Sam took a tentative nibble of grape-flavored ice. “Not bad. Pretty sweet, though.”
“Extremely sweet,” Serena agreed, licking wild c
herry syrup off her lower lip. “Haven’t you ever had one of these?”
“Sure. I mean, I must have, right?”
She studied him for a moment over her dessert. “Sometimes you say the oddest things.”
His smile was lopsided. “You think so?”
“And then you do that.”
Imitating a boy at the next table, he drank syrup out of the rim of his snow cone cup. “Do what?”
“Deflect my questions with another question or a smart comment.”
“Do I?”
She sighed and took a crunching bite of ice.
“Serena, hi!” Holding a bright green snow cone, Lindsey Gray slid onto the bench beside Serena and nodded to her companion. “Mr. Wallace.”
“Ms. Gray,” he responded gravely. “A pleasure to see you again.”
“It’s a bit ridiculous to be so formal over snow cones,” Serena said with a roll of her eyes. “First names, okay? Sam, meet Lindsey.”
Sam’s lips twitched. “I believe Ms. Gray is still annoyed with me for turning down an interview.”
“I’m not annoyed, Sam,” she replied equably. “I still wish you’d agreed, of course, but I don’t hold grudges.”
“I’m glad to hear that.”
Serena looked at her employee. “How did things go at the paper today?”
“Well…”
“Never mind.” Wincing in response to the reporter’s tone, Serena shook her head. “Maybe I don’t want to know.”

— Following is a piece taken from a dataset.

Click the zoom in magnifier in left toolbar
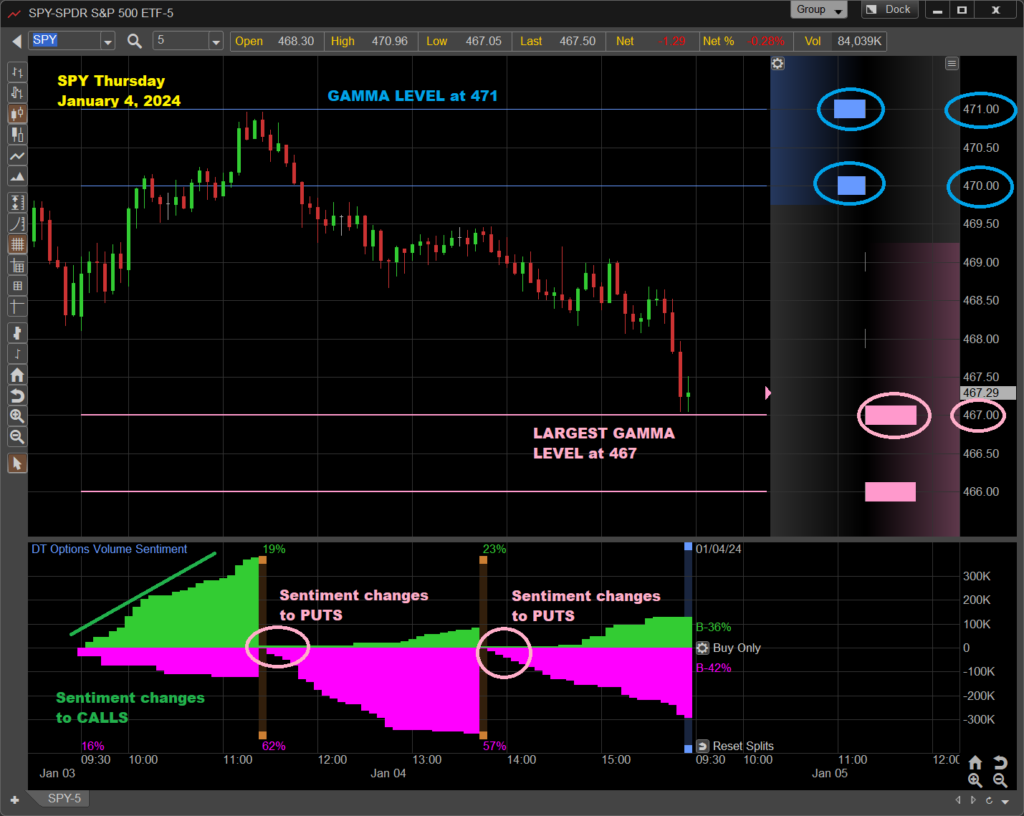Image resolution: width=1024 pixels, height=816 pixels. coord(17,416)
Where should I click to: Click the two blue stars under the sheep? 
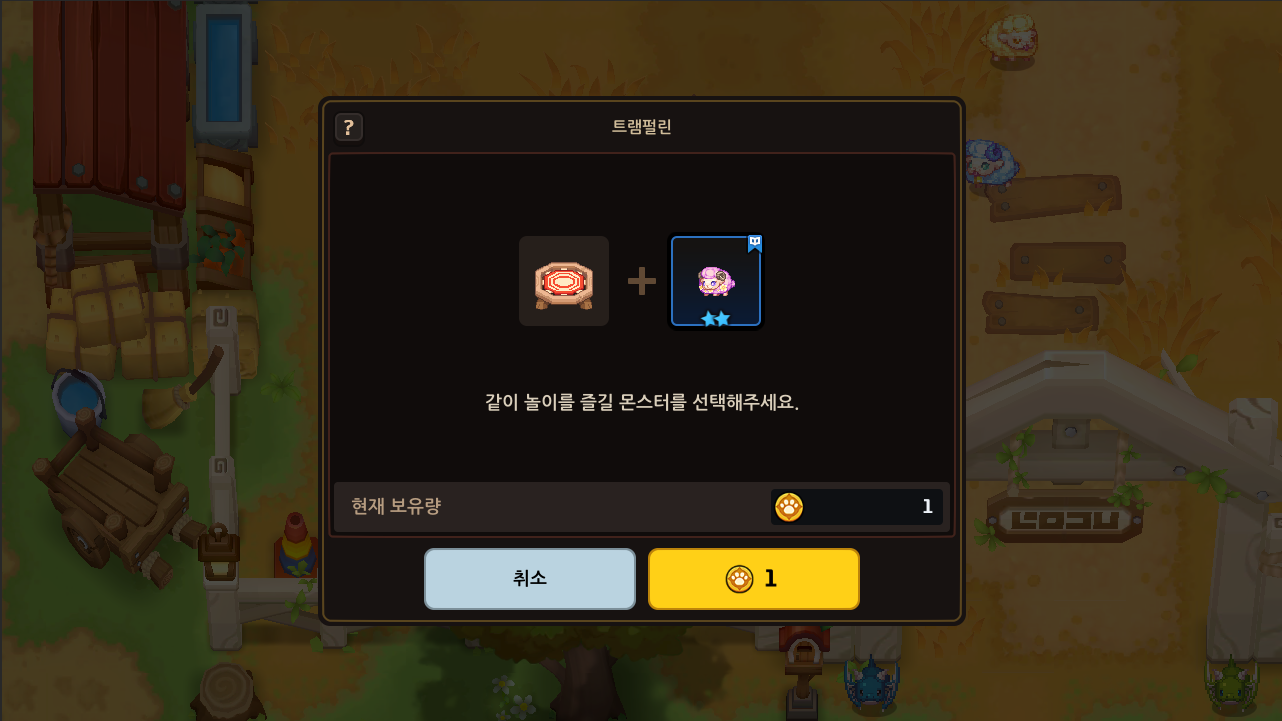[x=716, y=318]
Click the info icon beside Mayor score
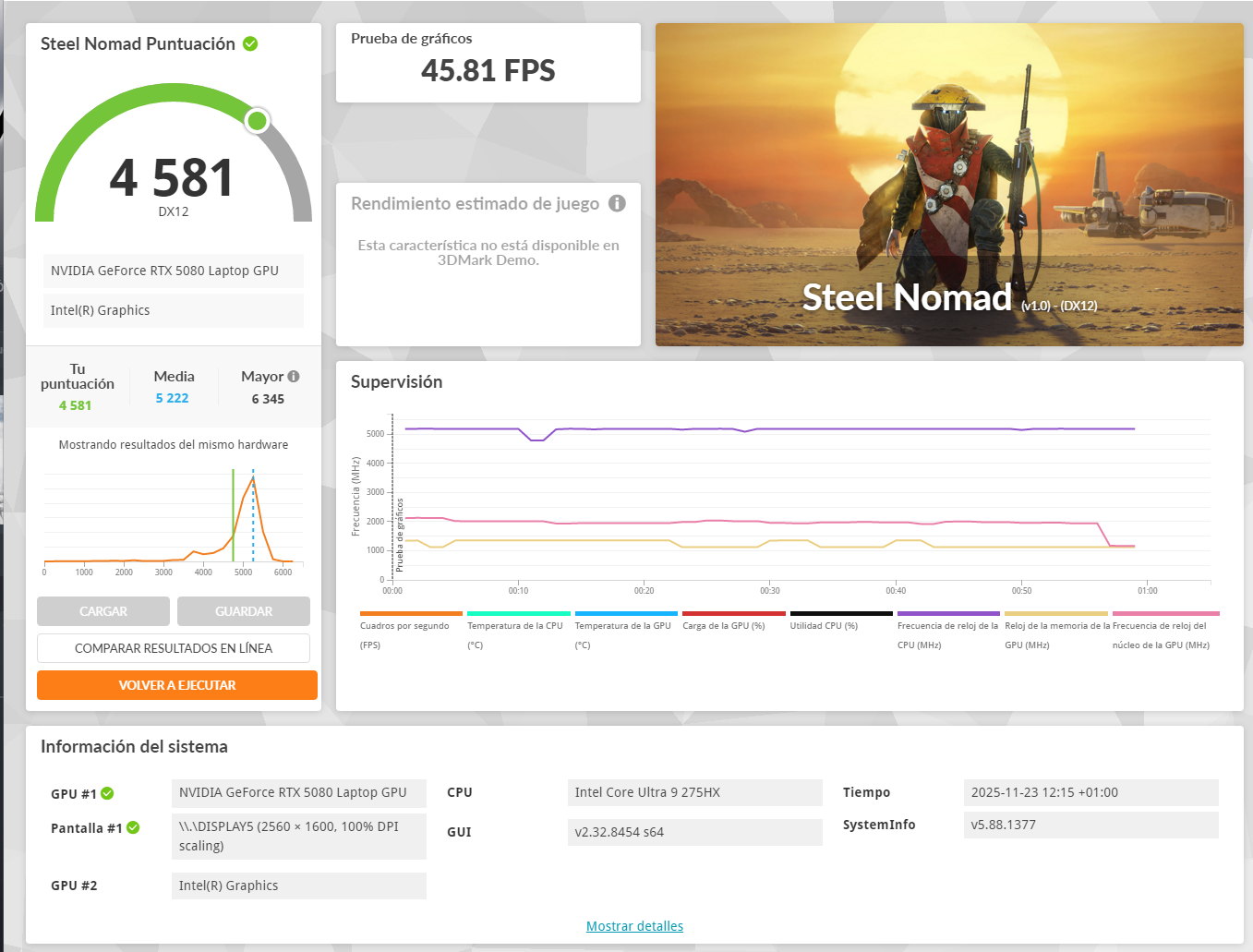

“You really are going to have to do something about Marvin, you know. The paper can’t keep operating this way much longer.”
“I’ll do something soon. You and Riley just try to keep things going a little longer, okay?”
“I’m trying. And so is Riley, in his own way. But we really need an editor we can depend on.”
“I’ll talk to Marvin again.”
“Like that will do any good. Face it, Serena, it’s not going to get any better. Marvin needs treatment, not lectures.”